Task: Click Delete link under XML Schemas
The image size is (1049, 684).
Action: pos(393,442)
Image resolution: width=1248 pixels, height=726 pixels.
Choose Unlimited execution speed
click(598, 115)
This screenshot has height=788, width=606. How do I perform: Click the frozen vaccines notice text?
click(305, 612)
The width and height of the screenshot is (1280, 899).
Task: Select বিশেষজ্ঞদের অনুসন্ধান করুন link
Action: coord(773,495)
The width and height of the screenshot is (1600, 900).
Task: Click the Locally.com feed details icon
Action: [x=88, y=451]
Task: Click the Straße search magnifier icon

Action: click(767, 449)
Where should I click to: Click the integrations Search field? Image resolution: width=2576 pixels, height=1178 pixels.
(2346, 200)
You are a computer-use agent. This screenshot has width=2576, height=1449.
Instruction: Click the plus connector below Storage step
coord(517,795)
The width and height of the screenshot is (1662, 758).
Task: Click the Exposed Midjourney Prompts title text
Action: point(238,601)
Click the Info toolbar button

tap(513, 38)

━━━━━━━━━━━━━━━━━━━━━━━━━━━━━━

TASK REQUIREMENTS →
Rewrite all the records above, replacing "Delete" with "Remove" and keeping everything else the same.

WRITTEN SOLUTION →
Task: Click Remove link under XML Schemas
The image size is (1049, 684).
Action: pos(393,442)
Image resolution: width=1248 pixels, height=726 pixels.
Choose Unlimited execution speed
click(598, 115)
This screenshot has height=788, width=606. How do I perform: Click the frozen vaccines notice text?
click(305, 612)
The width and height of the screenshot is (1280, 899).
Task: Select বিশেষজ্ঞদের অনুসন্ধান করুন link
Action: coord(773,495)
The width and height of the screenshot is (1600, 900).
Task: Click the Locally.com feed details icon
Action: [x=88, y=451]
Task: Click the Straße search magnifier icon

Action: click(767, 449)
Where should I click to: Click the integrations Search field? Image resolution: width=2576 pixels, height=1178 pixels.
(2346, 200)
You are a computer-use agent. This screenshot has width=2576, height=1449.
Instruction: Click the plus connector below Storage step
coord(517,795)
The width and height of the screenshot is (1662, 758).
Task: Click the Exposed Midjourney Prompts title text
Action: point(238,601)
Click the Info toolbar button

tap(513, 38)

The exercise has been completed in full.